EXERCISE DIRECTIONS: When copying the data below, keep only the lines from the one with "You are a GUI" through the one with "Where should I", word for word, and skip the pictures.
________________
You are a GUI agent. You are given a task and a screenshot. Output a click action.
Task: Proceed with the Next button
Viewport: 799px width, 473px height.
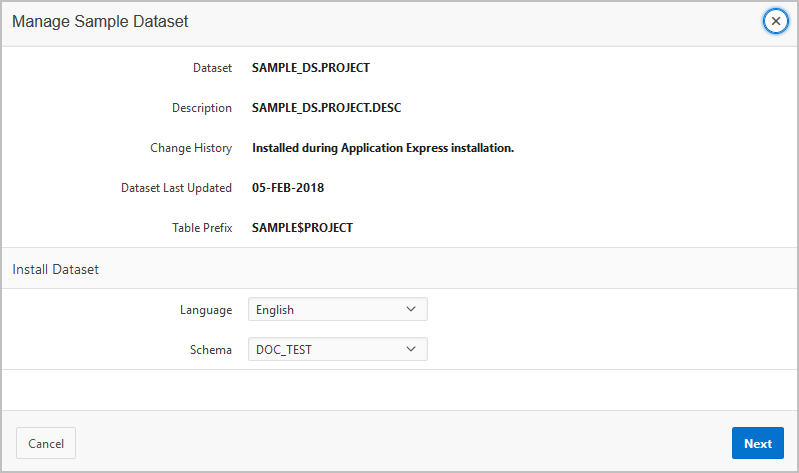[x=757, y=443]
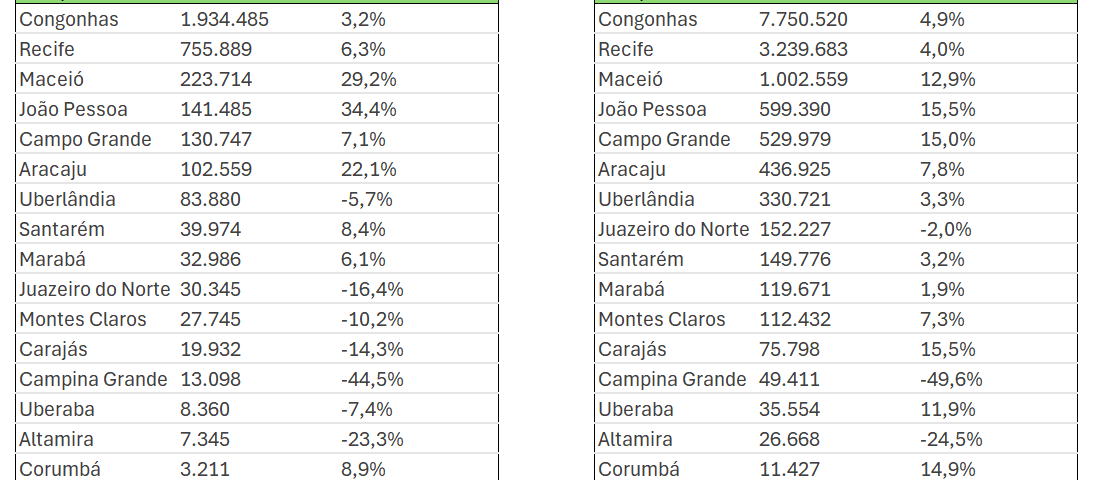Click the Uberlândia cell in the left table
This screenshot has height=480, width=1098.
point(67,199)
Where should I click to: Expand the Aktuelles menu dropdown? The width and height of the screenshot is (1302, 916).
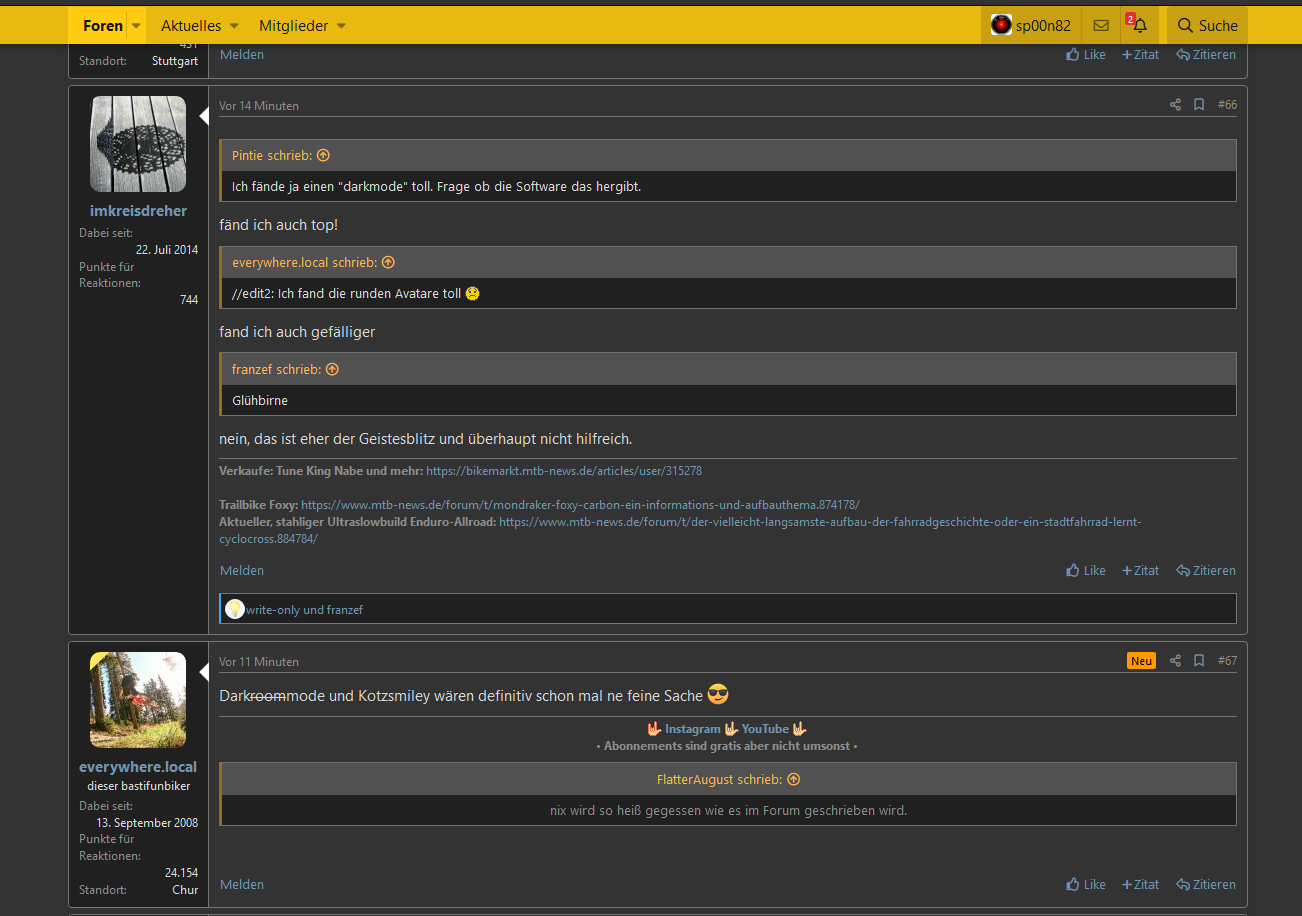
________________
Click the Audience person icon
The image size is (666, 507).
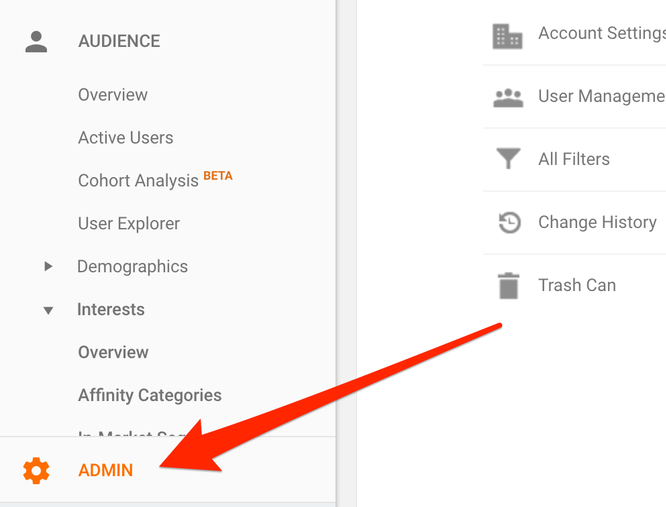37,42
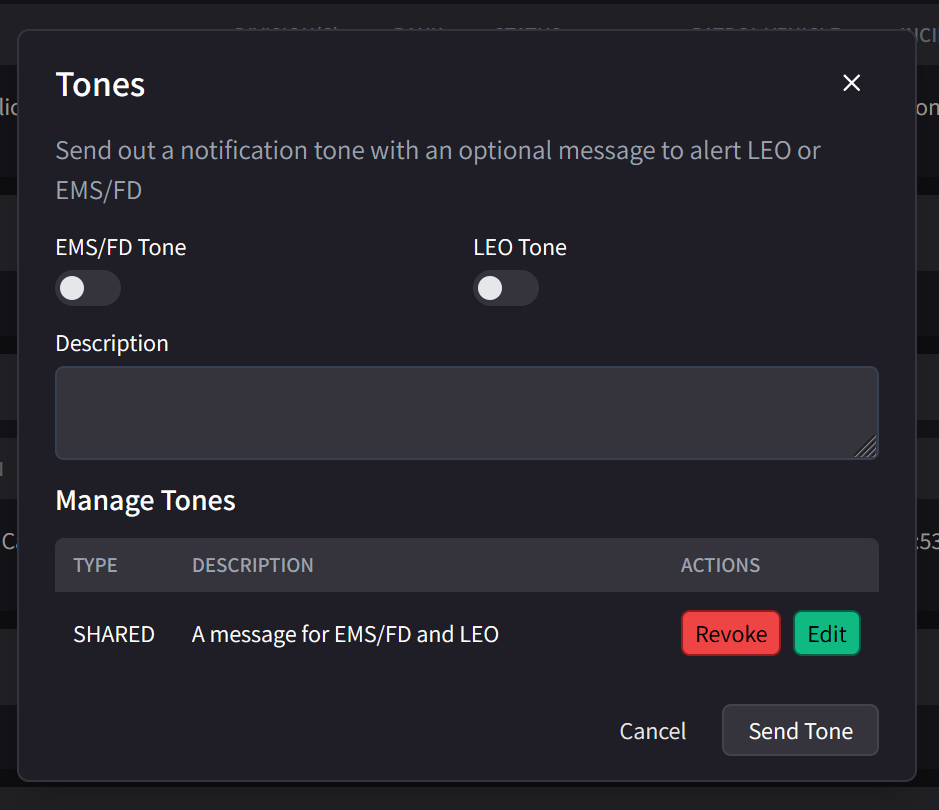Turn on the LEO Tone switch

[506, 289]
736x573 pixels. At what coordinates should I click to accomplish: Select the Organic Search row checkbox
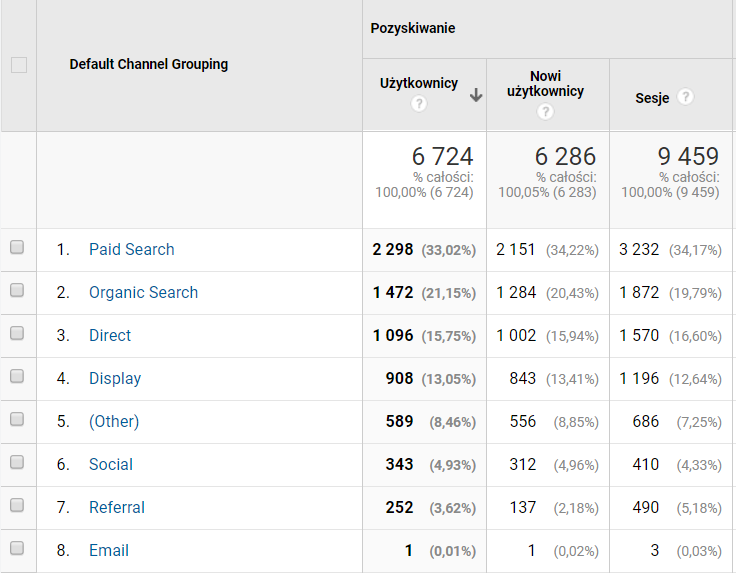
________________
OUTPUT OF THE EXERCISE:
You are a GUI agent. You are given a task and a screenshot. Output a click action.
Task: Proceed with the Next button
Viewport: 799px width, 473px height.
[x=757, y=443]
Click the Uberlândia cell in the left table
This screenshot has height=480, width=1098.
point(67,199)
Where should I click to: Expand the Aktuelles menu dropdown? The width and height of the screenshot is (1302, 916).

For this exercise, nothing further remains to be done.